Friday Seminar: Space and Power in West Africa
- Date: 31 January 2025, 09:30–11:00
- Location: English Park, Online event, ENG3-2028 and on Zoom: https://uu-se.zoom.us/j/64663561972
- Type: Seminar
- Organiser: Uppsala University's Forum for Africa Studies
- Contact person: Kajsa Hallberg Adu
The presenters are Nadia Lovell "Gender and Spaces in a West African Town” and George Bob-Milliar "Hybridized Power, Spirituality and Symbolism in African Politics: What’s in President Nana Addo Dankwa Akufo-Addo’s Chair?"
Presentation 1:
Gendered Dynamics and Economic Opportunities for Female Traders in Lomé
By Nadia Lovell, Uppsala University’s Forum for Africa Studies
Email: Nadia.lovell@antro.uu.se
Abstract:
Female traders have long dominated the Grand Marché in Lomé, Togo. As their commercial engagements flourished, so did their socio-political standing. Today the market women of Lomé find themselves exercising their trade in increasingly precarious conditions, where marginalisation and poverty have increased with global trade. The research proposes to focus on how women traders today cope and adapt to changing conditions. The aim is to include the traders in a dialogue with policy-makers, and increase their instrumentality in governance. At the same time, the harbour situated a little outside of Lomé is being hailed as an important investment and instrument in the development of the city. To this end, local small-scale industries and workshops have been encouraged to set up shop near the harbour, and the government is implementing training programmes for youths in an effort to provide both training and future economic viability. However, these programmes are aimed at male youths primarily, thus creating not only a gendered divide, but also a gendered spatial arrangement of the city which impacts on livelihoods.
Presentation 2:
Hybridized Power, Spirituality and Symbolism in African Politics: What’s in President Nana Addo Dankwa Akufo-Addo’s Chair?
By George M. Bob-Milliar, Nordic Africa Institute
Email: george.bob-milliar@nai.uu.se/gbobmilliar.cass@knust.edu.gh
Abstract:
The exercise of political power in the post-colonial state has been the subject of much scholarly analysis. The ‘imperial presidency’ of the one-party state embodied power, spirituality, and symbolic mechanisms through which leaders governed. The return of constitutionalism with the ingrained checks and oversight mechanisms over the exercise of executive power appeared to have diluted the influence of African leaders. Ghana’s Fourth Republican politicians have maintained the protocols enjoyed by former governments.

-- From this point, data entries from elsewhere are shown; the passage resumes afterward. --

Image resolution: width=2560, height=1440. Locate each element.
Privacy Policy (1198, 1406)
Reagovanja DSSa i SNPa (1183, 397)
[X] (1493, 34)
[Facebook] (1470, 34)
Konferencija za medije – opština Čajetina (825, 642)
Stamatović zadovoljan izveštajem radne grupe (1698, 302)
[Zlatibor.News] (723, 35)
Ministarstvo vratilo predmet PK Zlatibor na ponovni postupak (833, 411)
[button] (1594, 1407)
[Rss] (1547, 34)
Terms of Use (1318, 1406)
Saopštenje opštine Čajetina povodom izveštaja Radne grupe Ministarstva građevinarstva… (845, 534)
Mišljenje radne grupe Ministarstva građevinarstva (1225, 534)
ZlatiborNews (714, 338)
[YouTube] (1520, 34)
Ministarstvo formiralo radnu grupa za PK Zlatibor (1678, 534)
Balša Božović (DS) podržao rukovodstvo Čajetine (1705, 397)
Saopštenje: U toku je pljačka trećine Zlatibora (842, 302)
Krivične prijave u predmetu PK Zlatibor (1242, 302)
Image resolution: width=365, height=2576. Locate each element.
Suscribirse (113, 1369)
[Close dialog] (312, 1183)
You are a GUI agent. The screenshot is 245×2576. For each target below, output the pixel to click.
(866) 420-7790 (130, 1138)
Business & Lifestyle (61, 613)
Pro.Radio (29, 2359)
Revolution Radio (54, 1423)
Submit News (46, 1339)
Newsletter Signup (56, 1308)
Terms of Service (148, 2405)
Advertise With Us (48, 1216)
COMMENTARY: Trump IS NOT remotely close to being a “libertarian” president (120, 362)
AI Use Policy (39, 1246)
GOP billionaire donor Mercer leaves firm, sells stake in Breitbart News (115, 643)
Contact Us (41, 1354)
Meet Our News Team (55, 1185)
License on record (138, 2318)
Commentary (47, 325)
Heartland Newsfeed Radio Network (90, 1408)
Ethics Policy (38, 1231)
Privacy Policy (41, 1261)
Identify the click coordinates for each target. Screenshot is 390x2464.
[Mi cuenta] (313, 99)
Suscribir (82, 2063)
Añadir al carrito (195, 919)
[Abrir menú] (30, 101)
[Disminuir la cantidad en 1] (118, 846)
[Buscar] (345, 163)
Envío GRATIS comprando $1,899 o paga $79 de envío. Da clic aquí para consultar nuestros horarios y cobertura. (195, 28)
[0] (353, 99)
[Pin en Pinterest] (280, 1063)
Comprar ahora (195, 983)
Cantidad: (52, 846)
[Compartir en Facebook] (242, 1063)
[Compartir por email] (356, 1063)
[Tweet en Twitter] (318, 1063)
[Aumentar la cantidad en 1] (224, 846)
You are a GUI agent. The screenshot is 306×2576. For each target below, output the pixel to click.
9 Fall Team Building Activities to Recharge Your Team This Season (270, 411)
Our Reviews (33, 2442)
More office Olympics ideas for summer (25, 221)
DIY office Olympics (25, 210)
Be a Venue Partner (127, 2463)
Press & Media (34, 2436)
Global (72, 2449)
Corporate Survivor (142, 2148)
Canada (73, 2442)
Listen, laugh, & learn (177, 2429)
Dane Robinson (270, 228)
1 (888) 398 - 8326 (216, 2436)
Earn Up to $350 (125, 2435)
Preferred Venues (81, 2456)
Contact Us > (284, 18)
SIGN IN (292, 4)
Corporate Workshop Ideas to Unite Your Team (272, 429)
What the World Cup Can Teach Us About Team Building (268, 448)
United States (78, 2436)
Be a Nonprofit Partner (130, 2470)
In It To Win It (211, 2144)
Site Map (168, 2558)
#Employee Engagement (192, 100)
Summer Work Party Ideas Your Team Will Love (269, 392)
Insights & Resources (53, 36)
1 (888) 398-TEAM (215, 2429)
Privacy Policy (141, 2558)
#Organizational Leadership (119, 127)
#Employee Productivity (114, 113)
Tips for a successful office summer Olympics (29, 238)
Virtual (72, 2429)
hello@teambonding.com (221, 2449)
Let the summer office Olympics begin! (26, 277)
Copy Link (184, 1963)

Why did President Nana Addo Dankwa Akufo-Addo depart from established state protocols and had a specially made chair accompany him for state functions within Ghana? This paper examines the exercise of political power during Akufo-Addo’s administration (2017-2025). Akufo-Addo’s reign broke formal and traditional protocols when the president’s chair accompanied him wherever he went, including visits to chief palaces, radio stations, and private homes. I argue that the hybridization of political power in Africa manifests itself in two registers – formal and informal settings. The president must display the state’s power so that the citizens can appreciate it. The manifestation of political power accompanied by symbolism appears to confer legitimacy on the office holder. President Akufo-Addo was socialized to appreciate the symbolism associated with exercising state power. While the chair may not contain any spiritual powers, the presidency enabled public perception of the spiritual protection it offered the president. A covered chair with a guard behind it, before the president takes to the podium shows hybridized executive power’s symbolic nature in an African setting.